L'association de ces deux médicaments démontre une efficacité thérapeutique impressionnante. “Ces résultats cliniques sont exceptionnels. C’est un pas majeur pour la médecine personnalisée en cancérologie génito-urinaire”, détaille le Pr Karim Fizazi, directeur général du centre Oscar Lambret. Chez l'ensemble des patients porteurs de ces altérations génétiques, le nouveau traitement réduit de 52 % le risque de progression de la maladie ou de décès.
Cette performance grimpe en flèche pour le sous-groupe présentant la mutation BRCA2, reconnue pour provoquer des formes fulgurantes de la pathologie. Pour ces hommes, l'ajout du talazoparib diminue le risque d'évolution défavorable de 65 %. À trois ans, le taux de survie sans progression atteint 77 % dans le groupe traité, contre seulement 56 % avec l'hormonothérapie standard. Les premières données révèlent déjà une baisse de 23 % du risque de mortalité globale, confirmant le potentiel de cette thérapie pour prolonger la vie.

Quels effets indésirables avec ce nouveau traitement ? 

Un traitement d'une telle puissance génère inévitablement des effets secondaires nécessitant un suivi attentif. Selon l'étude, l'anémie constitue l'effet indésirable majeur, touchant 51 % des patients avec une sévérité modérée à forte. Les chercheurs rapportent également des épisodes fréquents de fatigue et de neutropénie, se traduisant par une baisse anormale de certains globules blancs. La gestion clinique de ces complications reste primordiale. Les médecins ajustent les doses ou recourent à des transfusions sanguines, nécessaires pour 40 % des patients sous talazoparib. Grâce à ce suivi rigoureux, la thérapie se maintient dans la durée.
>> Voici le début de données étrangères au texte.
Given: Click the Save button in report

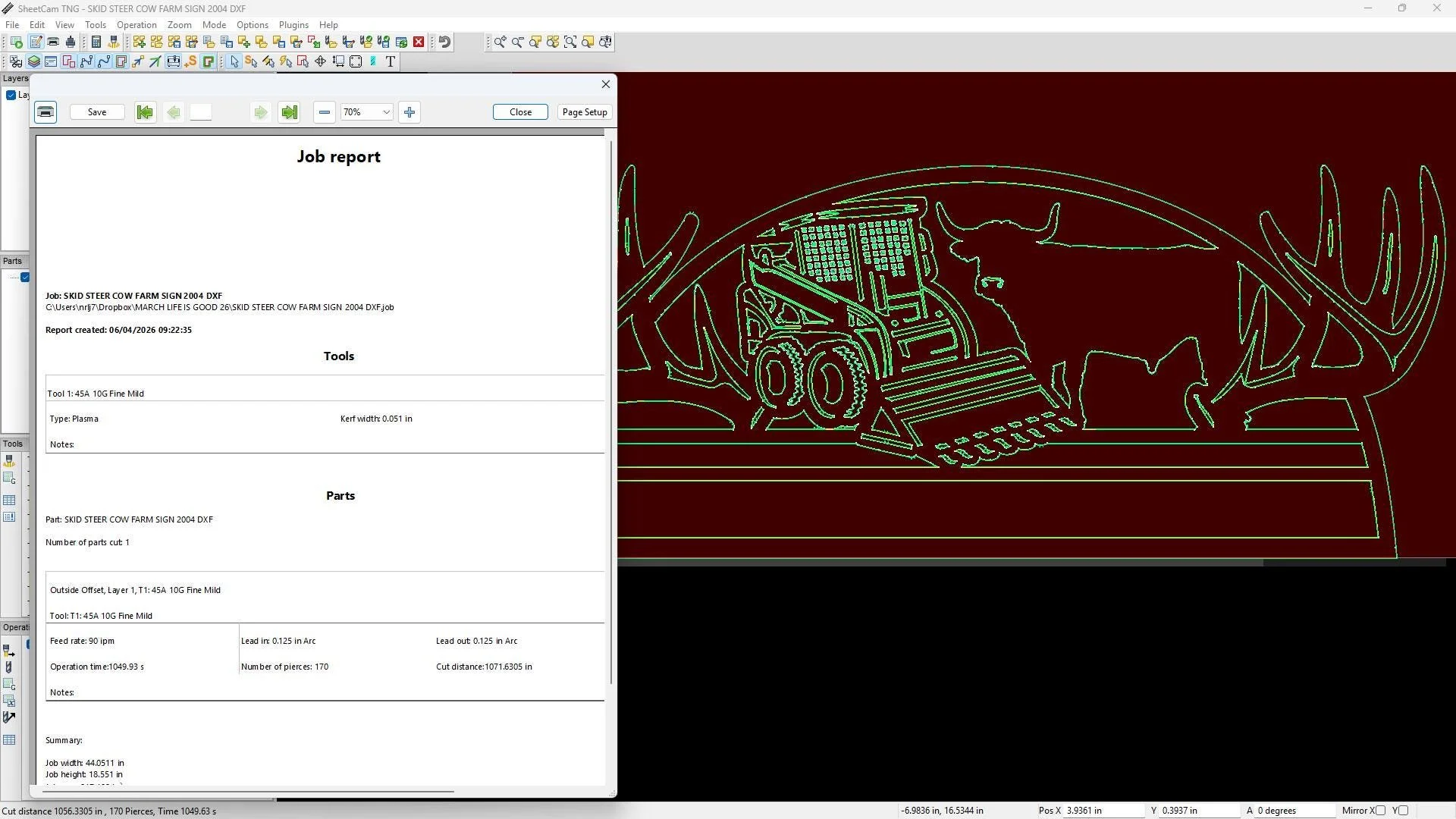Looking at the screenshot, I should pyautogui.click(x=97, y=112).
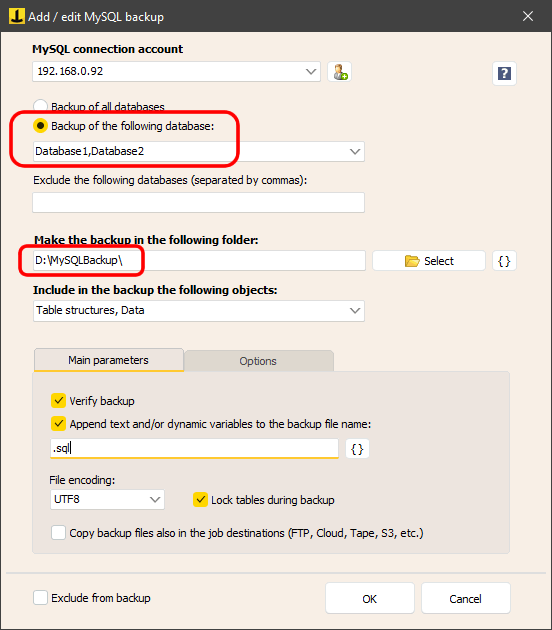
Task: Click the curly braces icon next to .sql field
Action: tap(357, 449)
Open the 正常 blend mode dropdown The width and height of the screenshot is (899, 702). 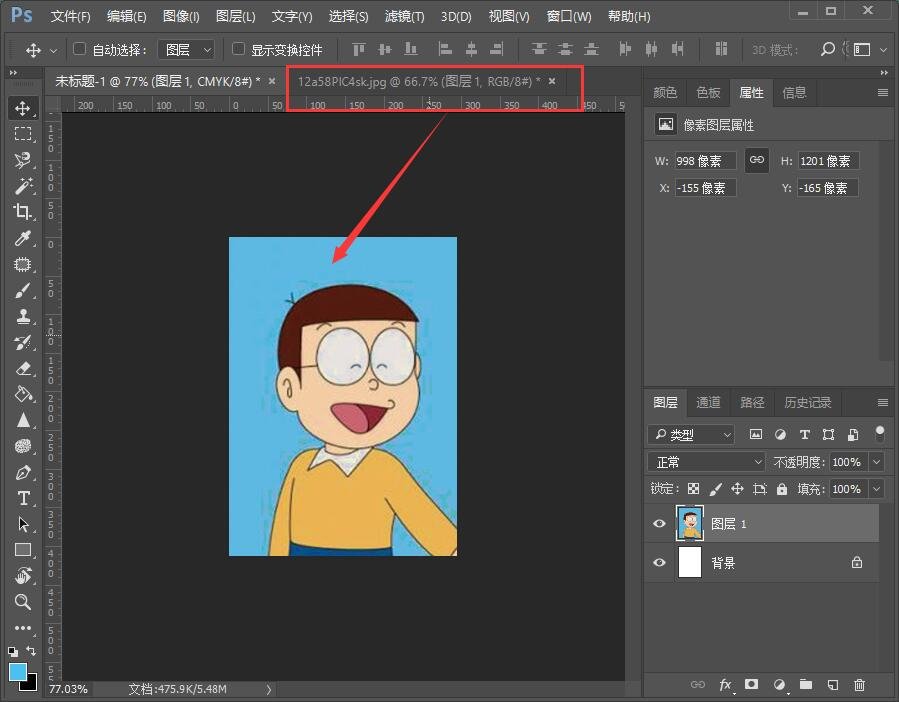(x=706, y=462)
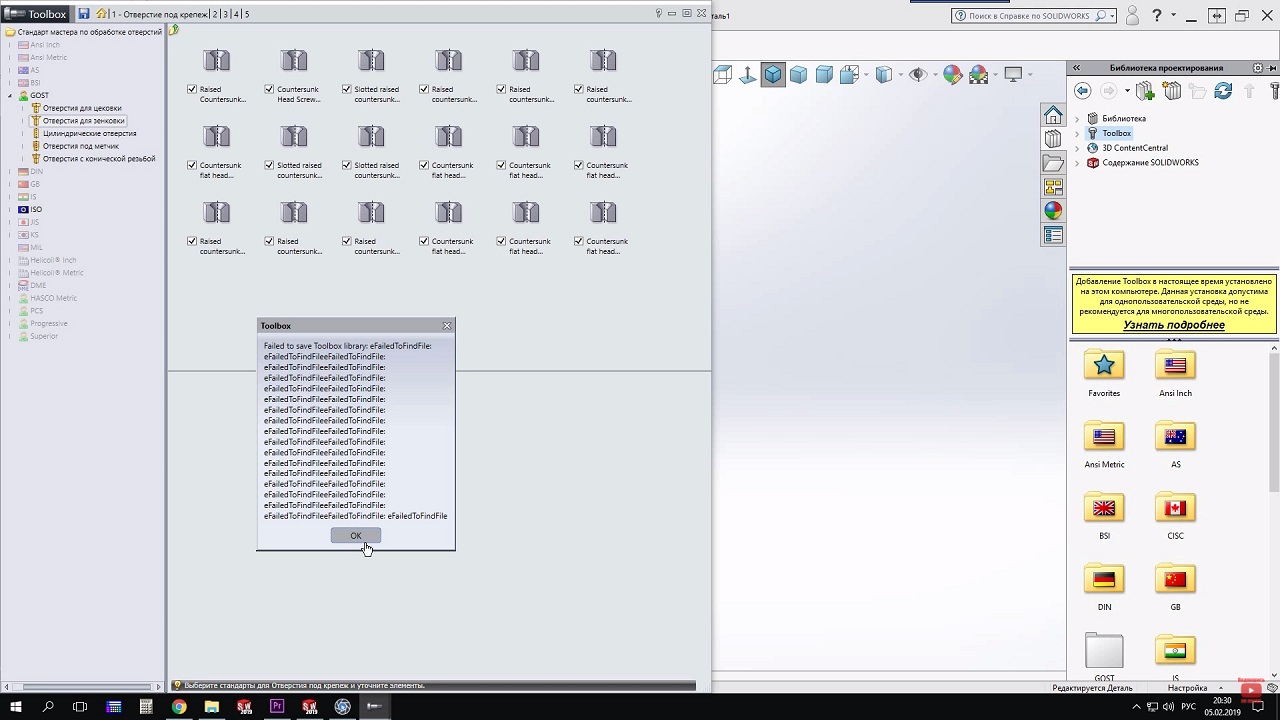
Task: Click the Toolbox home icon
Action: 101,14
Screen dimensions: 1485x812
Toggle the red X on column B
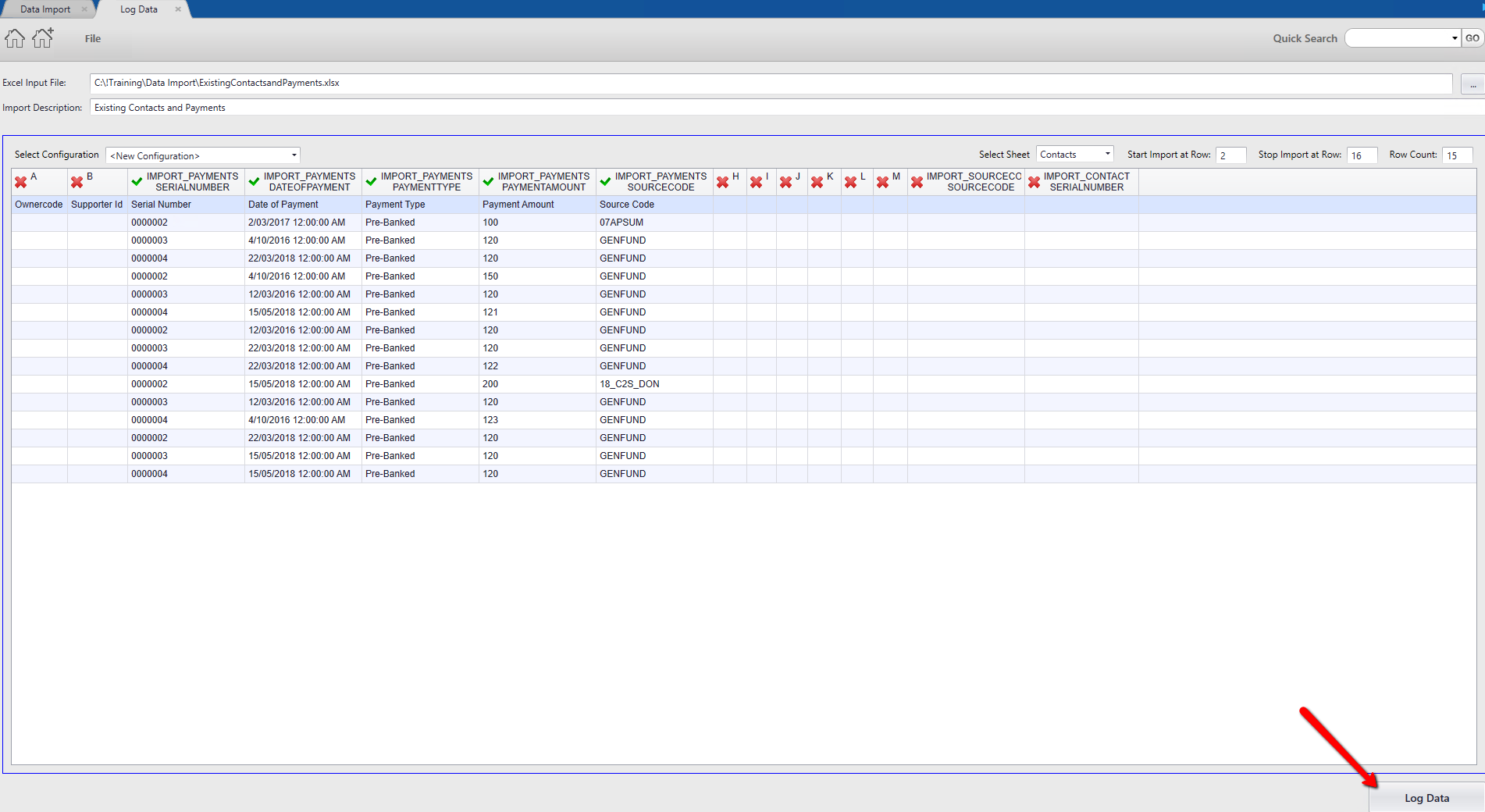(77, 182)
Au final, seuls 5 % des malades ont dû cesser définitivement le traitement à cause d'une anémie.

Vers de nouvelles recommandations thérapeutiques

Jusqu'à présent, cette classe de médicaments inhibiteurs était strictement réservée aux stades de résistance très avancés. Les conclusions de l'essai clinique prouvent leur haute efficacité dès le stade initial de la maladie métastatique. Ce changement de paradigme confirme la nécessité absolue de généraliser les tests génomiques dès le diagnostic afin d'adapter les soins le plus tôt possible. Si les autorités de santé valident ces données, cette combinaison inédite transformera durablement les protocoles de soins internationaux, redonnant espoir à des milliers de patients.